After more financial problems, WXMC changed to a standards format called Music of Your Life in January 1985. The station played the hits of the 1930s, 1940s and early 1950s, as well as non-rock songs from the 1950s, 1960s and 1970s. The station also played a limited amount of "soft rock". Under this format, the station prospered and received high ratings. The station was successful until it was sold in 1989. By the end of 1990, financial problems again set in and, in 1991, it even lost its phone service. That spring, the station went into receivership and an effort was made to keep the station afloat. Phone service was restored but financial difficulties continued to plague the station. WXMC was sold again in summer 1992.

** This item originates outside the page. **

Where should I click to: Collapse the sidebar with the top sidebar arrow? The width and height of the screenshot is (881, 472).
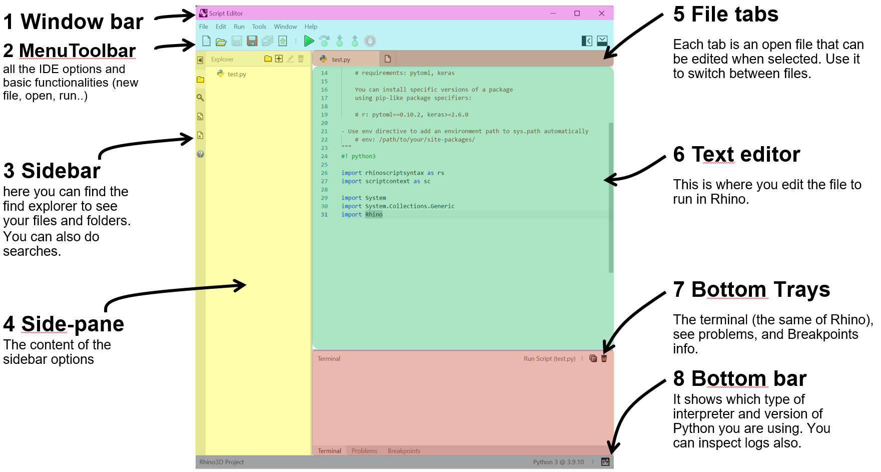[x=200, y=60]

That fall, WXMC moved into an adult contemporary format. In summer 1993, WXMC began selling airtime for infomercials and fortune tellers. By 1995, the station was brokered full-time. It also began to remain on the air 24 hours a day. In January 1996, the station was sold and changed to a Spanish adult contemporary format, evolving into a tropical format a few years later. In September 2013, the station was sold to World India Radio for $30,000. In October 2018, it was announced that World India Radio was selling WXMC-1310 and translator W232CY (94.3) to Cantico Neuvo Ministry for $781,000. The sale was consummated on February 22, 2019.